In one embodiment, the structure includes a 64-byte long internal
buffer, five integers that hold the current state, an internal
counter and a Boolean flag that indicates the current byte ordering
based on the architecture of the system executing the hash
function. The hash module processes the headers and the body of the
message in the order required, for example by the DKIM
specification, until all of the data to be hashed by the sender
hash module has been input. The hash context then contains the
current context of the algorithm after the last portion of the
message known by the mail sender has been input.
[0009] The sender hash module then converts the context structure
into printable characters, for example using Base64 or hex
encoding, and the encoded structure is transmitted over the
Internet or other network to the next participating system, e.g., a
token authority, using HTTP or any other network connection.

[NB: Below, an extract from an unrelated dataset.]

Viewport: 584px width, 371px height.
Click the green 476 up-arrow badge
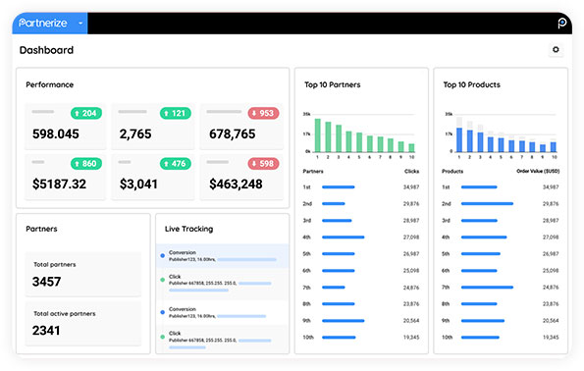176,164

[0010] The token authority's hash module decodes the context back
into its binary form, and then has an exact copy of the original
state of the hash context. After ensuring any required business
logic is satisfied, it generates the additional headers required
for signature, and these are then added to the developing hash.
[0011] Once all of the data has been added, the hash module
finalizes the hash function and creates the hash value. The
authorization module creates the DKIM signature and returns it to
the e-mail module, which attaches the signature to the message and
transmits the message to the destination mailbox provider. Upon
arrival, the DKIM token is validated.
BRIEF DESCRIPTION OF THE DRAWINGS
[0012] FIG. 1 is a block diagram of a system for distributed
sequential hashing in accordance with an embodiment of the present
invention.
[0013] FIG. 2 illustrates a method for performing a hash using two
computer systems in accordance with an embodiment of the present
invention.
[0014] FIG. 3 illustrates a hash data context structure in
accordance with an embodiment of the present invention.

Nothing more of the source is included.